In case you never really considered it, walkie-talkies are pretty much made for you to communicate with people who aren't right next to you. Like between cars going on a road trip. Or between two eight-year-olds who live down the street from each other.

And when you're on set, they're made so you can communicate with your fellow colleagues, and if you're gaffing, they're a great way to get stuff done. All you have to do is get on the radio and start calling for things.

"I need a zip over here, and a tweenie over there," is all you need to say before the desired lights start flying into the set.

The problem with that though, is that these lights will rarely land where you want them because none of us actually know where "here" is. Most of us are behind the set walls, by staging, crafty, or just coming back from a bathroom and/or cigarette break when we hear your voice transmitting from your microphone to our ears, and not only are we not sure where you are, but we sure as hell can't see where here or there actually is.

The same goes for when we're doing things like adjusting a light outside a window while you're inside, behind a curtain, deep into the room. The phrase, "give me some light on this thing over here" isn't very helpful if I can't see you or the thing you're referring to.

Bottom line: we're not always within eyesight of you so when you're calling for things, please be more specific.

"I need a zip camera right and I need a tweenie by the window, inside, giving our actress an edge."

Since we're not on set just yet, we may not know where the camera is or where the actress will be, but with instructions given like that, there's a very good chance we'll figure it out once we get there.
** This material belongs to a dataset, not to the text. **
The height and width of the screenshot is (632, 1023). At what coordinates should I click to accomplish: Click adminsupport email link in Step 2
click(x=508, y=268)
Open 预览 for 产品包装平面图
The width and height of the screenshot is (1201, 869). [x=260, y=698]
Please keep this in mind. Nothing's more frustrating than carrying a heavy light onto an already crowded set, fighting your way through the sea of Camera Assistants, P.A.s, Vanities*, Grips, etc, frantically searching for the Gaffer to get placement for your light, only to discover that you're totally nowhere near where you need to be.
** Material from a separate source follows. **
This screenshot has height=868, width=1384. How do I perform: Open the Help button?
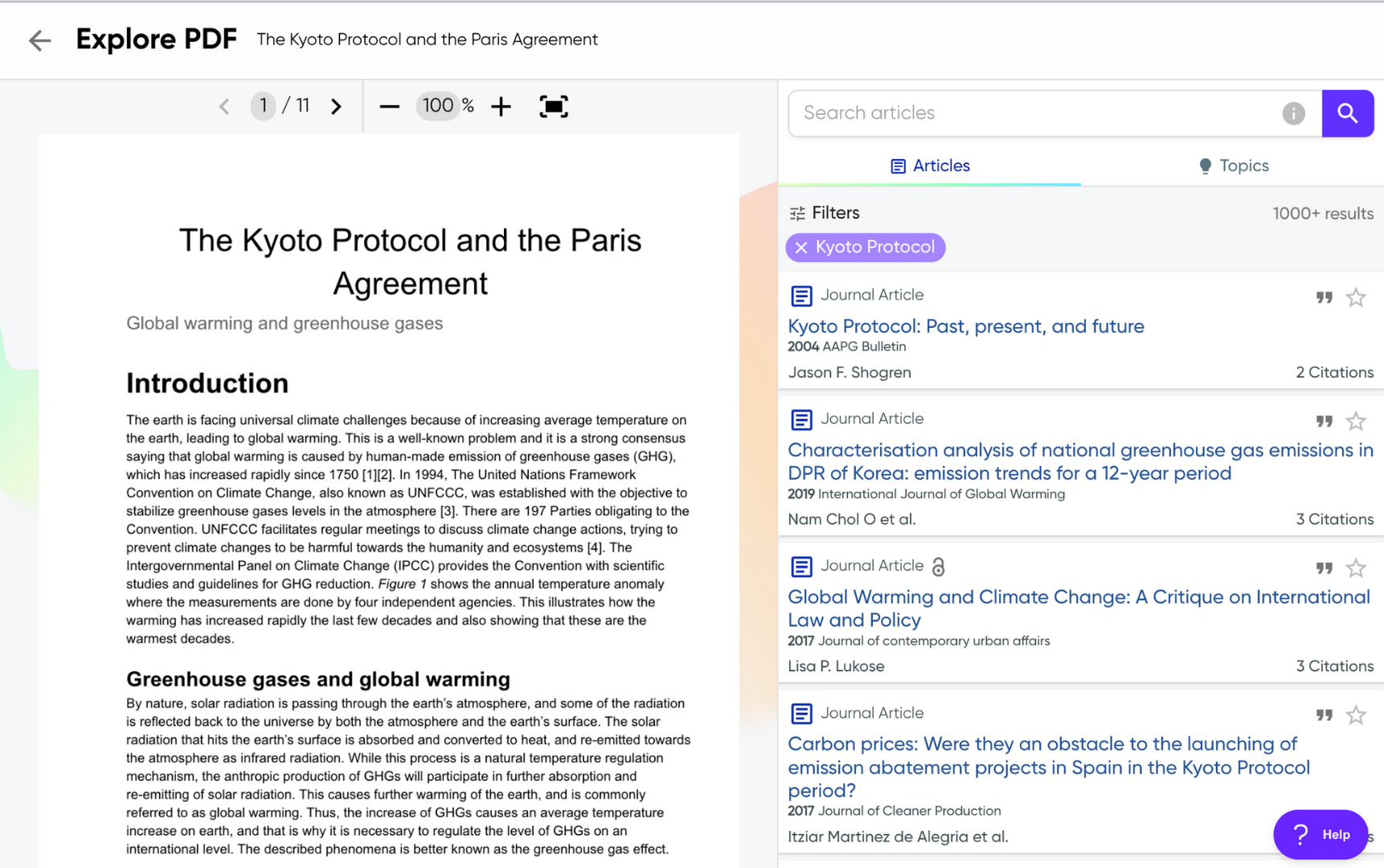[x=1320, y=834]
So remember, Gaffers: We can't see you. Use your words.

Thank you.

* Hair, Make-Up, Wardrobe.


Anonymous said...

Why, just the other day I was bringing in some gak that was generically called for.

"A blahdeblah to set please" I take it in from my cart, walking through entrance of set, and radio "Here's the whatever-it-was, where would you like it?" "ON SET" The Key snaps back over walkie..

Jesse Berger said...

This is a really great blog!

Michael Taylor said...

Power corrupts, as the saying goes, and I've seen more than a few former Best Boys turn into Little Napoleons when they finally become gaffers or key grips. Suddenly they're much too busy schmoozing with the DP and camera assistants to bother issuing clear, coherent commands over the walkie -- then they get pissy and sarcastic when their crew turn out to be poor mindreaders.

How quickly they forget...

A.J. said...

Anonymous - I get that answer all the time and it's always frustrating!

Jesse - Thanks!

Michael - How quickly they forget indeed! It's odd how there are a lot of Gaffers and Keys who, intentionally or not, make things harder for their crew. Don't they remember when they used to be in our shoes?